- **PROBLEM TO WORK ON**
Taking only the lines of the data below from the line with "Open the Overview (概述) sidebar item" to the line with "Click the D draws column header", ends included, write them out exactly and without pictures.

======== SOURCE MATERIAL

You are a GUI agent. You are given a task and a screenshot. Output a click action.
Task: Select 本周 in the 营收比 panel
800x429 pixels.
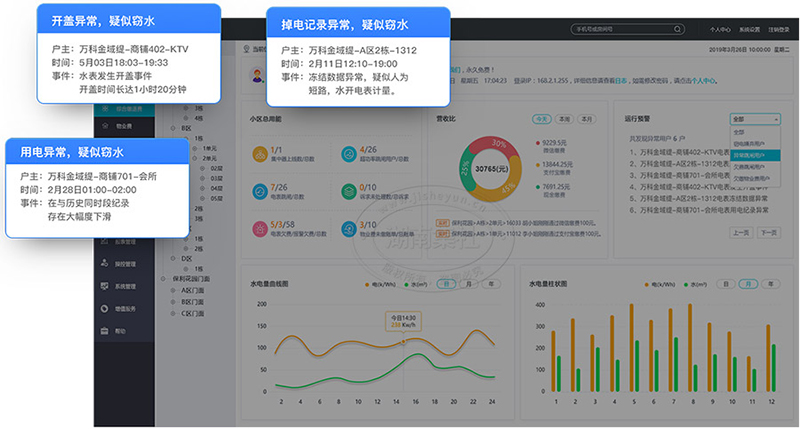tap(564, 118)
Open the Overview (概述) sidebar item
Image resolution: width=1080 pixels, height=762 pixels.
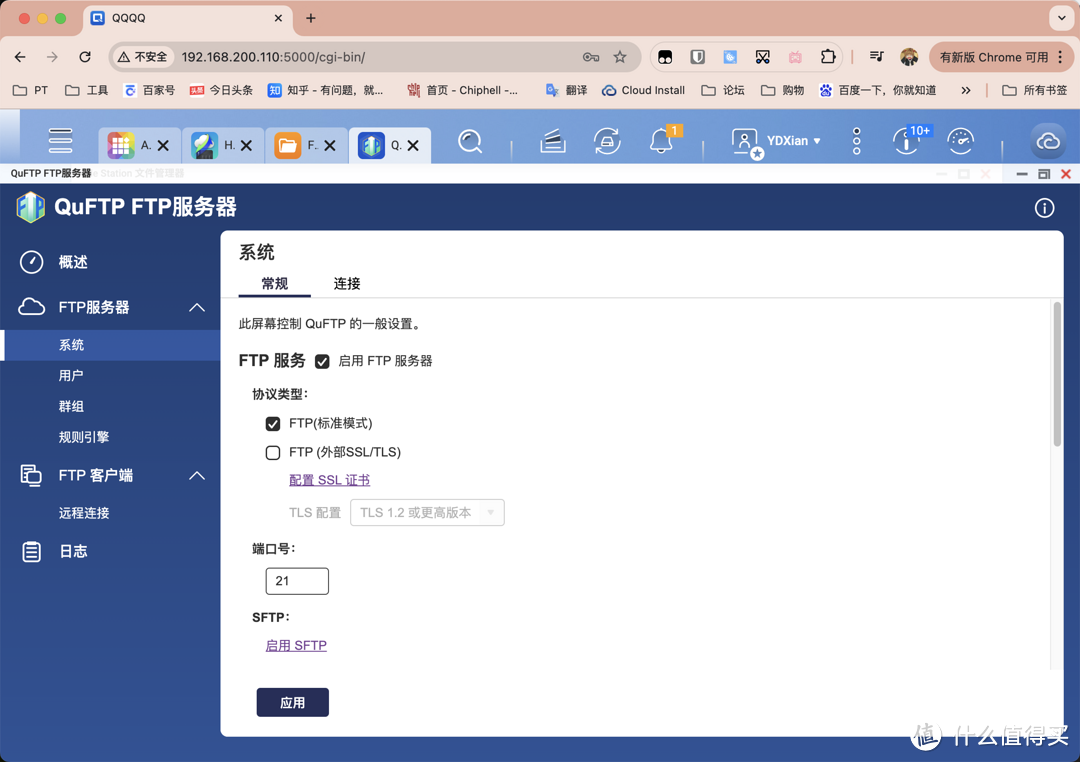coord(73,262)
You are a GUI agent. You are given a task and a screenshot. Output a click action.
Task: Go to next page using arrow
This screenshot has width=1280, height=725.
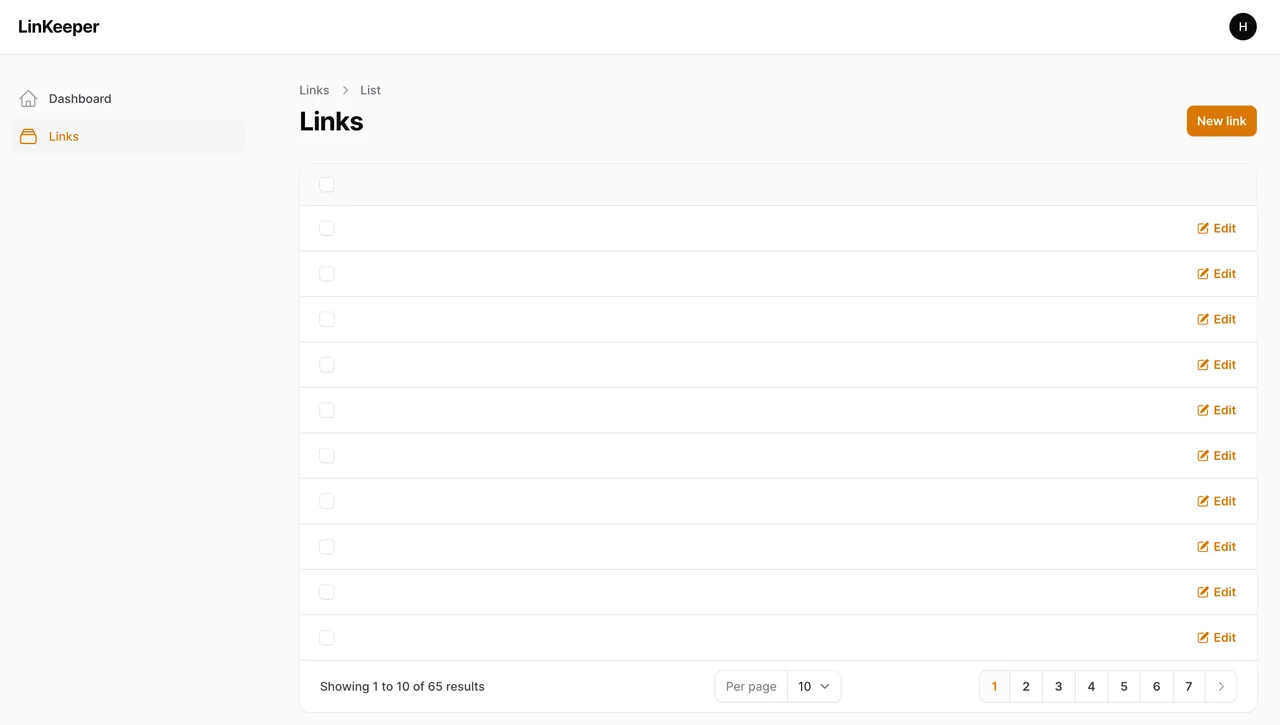pos(1220,687)
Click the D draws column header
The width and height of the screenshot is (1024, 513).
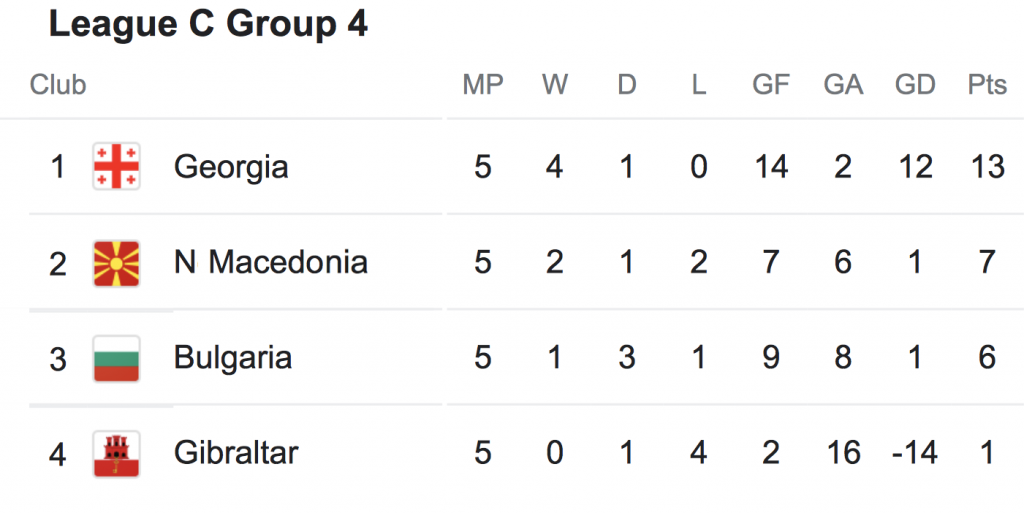627,85
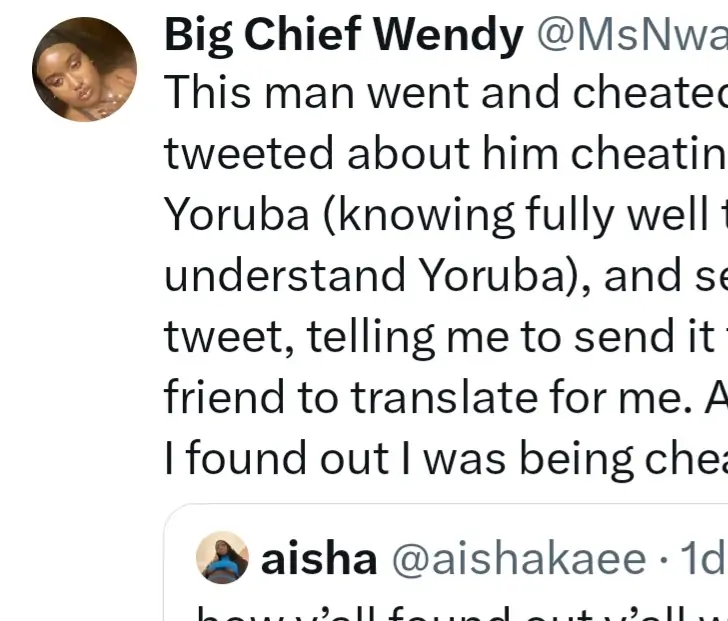Open Big Chief Wendy's profile picture
Screen dimensions: 728x621
(x=85, y=69)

================

- **RESPONSE FOR THIS EXERCISE**
Open the Overview (概述) sidebar item
Image resolution: width=1080 pixels, height=762 pixels.
coord(73,262)
You are a GUI agent. You are given a task and a screenshot. Output a click action.
Task: Go to next page using arrow
This screenshot has width=1280, height=725.
pos(1220,687)
Click the D draws column header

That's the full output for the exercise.